Your task: Return all of the entries exactly, with nothing added or left out.

^^^^^^^^

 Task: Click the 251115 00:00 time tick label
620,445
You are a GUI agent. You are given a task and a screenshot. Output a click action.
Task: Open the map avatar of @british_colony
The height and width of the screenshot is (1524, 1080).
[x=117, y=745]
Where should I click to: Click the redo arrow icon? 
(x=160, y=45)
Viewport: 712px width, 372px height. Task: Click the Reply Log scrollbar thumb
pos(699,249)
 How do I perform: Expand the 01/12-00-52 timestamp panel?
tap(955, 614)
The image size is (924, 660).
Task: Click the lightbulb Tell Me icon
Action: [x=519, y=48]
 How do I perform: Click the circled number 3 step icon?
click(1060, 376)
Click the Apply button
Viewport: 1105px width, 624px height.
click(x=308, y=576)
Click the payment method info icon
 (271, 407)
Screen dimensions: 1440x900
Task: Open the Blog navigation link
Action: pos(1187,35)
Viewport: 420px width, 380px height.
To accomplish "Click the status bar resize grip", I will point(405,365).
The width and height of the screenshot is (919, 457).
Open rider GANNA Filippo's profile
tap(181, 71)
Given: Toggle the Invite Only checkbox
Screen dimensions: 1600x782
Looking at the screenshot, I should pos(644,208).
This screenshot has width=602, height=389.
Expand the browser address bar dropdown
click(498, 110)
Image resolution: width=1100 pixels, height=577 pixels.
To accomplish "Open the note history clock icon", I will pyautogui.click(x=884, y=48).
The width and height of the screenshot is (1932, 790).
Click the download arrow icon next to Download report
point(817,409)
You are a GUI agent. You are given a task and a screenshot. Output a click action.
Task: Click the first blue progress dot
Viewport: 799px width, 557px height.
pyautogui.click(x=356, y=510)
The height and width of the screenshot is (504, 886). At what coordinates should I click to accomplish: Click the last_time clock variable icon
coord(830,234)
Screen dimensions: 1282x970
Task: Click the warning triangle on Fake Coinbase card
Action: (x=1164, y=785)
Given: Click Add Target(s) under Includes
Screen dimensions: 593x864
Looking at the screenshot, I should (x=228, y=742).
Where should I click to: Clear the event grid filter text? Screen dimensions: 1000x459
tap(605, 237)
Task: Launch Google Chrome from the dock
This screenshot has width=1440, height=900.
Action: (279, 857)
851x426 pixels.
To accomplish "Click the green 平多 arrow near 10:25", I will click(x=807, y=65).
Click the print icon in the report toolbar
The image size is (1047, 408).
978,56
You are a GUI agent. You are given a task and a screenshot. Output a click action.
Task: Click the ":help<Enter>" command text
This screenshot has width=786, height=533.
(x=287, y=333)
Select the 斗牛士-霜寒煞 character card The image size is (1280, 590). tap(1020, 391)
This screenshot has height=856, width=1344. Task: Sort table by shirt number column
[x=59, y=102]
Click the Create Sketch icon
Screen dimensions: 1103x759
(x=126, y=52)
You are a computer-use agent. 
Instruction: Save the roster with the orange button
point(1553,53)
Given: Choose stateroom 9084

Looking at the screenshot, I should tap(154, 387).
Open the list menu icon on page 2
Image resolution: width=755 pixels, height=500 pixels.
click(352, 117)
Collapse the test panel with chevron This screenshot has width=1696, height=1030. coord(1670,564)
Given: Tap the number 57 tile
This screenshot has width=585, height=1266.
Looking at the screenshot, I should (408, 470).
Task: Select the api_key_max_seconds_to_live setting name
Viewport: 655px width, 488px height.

^^^^^^^^

Result of this task:
 Task: Click the 251115 00:00 time tick label
620,445
You are a GUI agent. You are given a task and a screenshot. Output a click action.
Task: Open the map avatar of @british_colony
The height and width of the screenshot is (1524, 1080).
[x=117, y=745]
Where should I click to: Click the redo arrow icon? 
(x=160, y=45)
Viewport: 712px width, 372px height. Task: Click the Reply Log scrollbar thumb
pos(699,249)
 How do I perform: Expand the 01/12-00-52 timestamp panel?
tap(955, 614)
The image size is (924, 660).
Task: Click the lightbulb Tell Me icon
Action: [x=519, y=48]
 How do I perform: Click the circled number 3 step icon?
click(1060, 376)
Click the Apply button
Viewport: 1105px width, 624px height.
click(x=308, y=576)
Click the payment method info icon
 (271, 407)
Screen dimensions: 1440x900
Task: Open the Blog navigation link
Action: pos(1187,35)
Viewport: 420px width, 380px height.
To accomplish "Click the status bar resize grip", I will point(405,365).
The width and height of the screenshot is (919, 457).
Open rider GANNA Filippo's profile
tap(181, 71)
Given: Toggle the Invite Only checkbox
Screen dimensions: 1600x782
Looking at the screenshot, I should pos(644,208).
This screenshot has width=602, height=389.
Expand the browser address bar dropdown
click(498, 110)
Image resolution: width=1100 pixels, height=577 pixels.
To accomplish "Open the note history clock icon", I will pyautogui.click(x=884, y=48).
The width and height of the screenshot is (1932, 790).
Click the download arrow icon next to Download report
point(817,409)
You are a GUI agent. You are given a task and a screenshot. Output a click action.
Task: Click the first blue progress dot
Viewport: 799px width, 557px height.
pyautogui.click(x=356, y=510)
The height and width of the screenshot is (504, 886). At what coordinates should I click to accomplish: Click the last_time clock variable icon
coord(830,234)
Screen dimensions: 1282x970
Task: Click the warning triangle on Fake Coinbase card
Action: (x=1164, y=785)
Given: Click Add Target(s) under Includes
Screen dimensions: 593x864
Looking at the screenshot, I should (x=228, y=742).
Where should I click to: Clear the event grid filter text? Screen dimensions: 1000x459
tap(605, 237)
Task: Launch Google Chrome from the dock
This screenshot has width=1440, height=900.
Action: (279, 857)
851x426 pixels.
To accomplish "Click the green 平多 arrow near 10:25", I will click(x=807, y=65).
Click the print icon in the report toolbar
The image size is (1047, 408).
978,56
You are a GUI agent. You are given a task and a screenshot. Output a click action.
Task: Click the ":help<Enter>" command text
This screenshot has width=786, height=533.
(x=287, y=333)
Select the 斗牛士-霜寒煞 character card The image size is (1280, 590). tap(1020, 391)
This screenshot has height=856, width=1344. Task: Sort table by shirt number column
[x=59, y=102]
Click the Create Sketch icon
Screen dimensions: 1103x759
(x=126, y=52)
You are a computer-use agent. 
Instruction: Save the roster with the orange button
point(1553,53)
Given: Choose stateroom 9084

Looking at the screenshot, I should tap(154, 387).
Open the list menu icon on page 2
Image resolution: width=755 pixels, height=500 pixels.
click(352, 117)
Collapse the test panel with chevron This screenshot has width=1696, height=1030. coord(1670,564)
Given: Tap the number 57 tile
This screenshot has width=585, height=1266.
Looking at the screenshot, I should (408, 470).
Task: Select the api_key_max_seconds_to_live setting name
Viewport: 655px width, 488px height.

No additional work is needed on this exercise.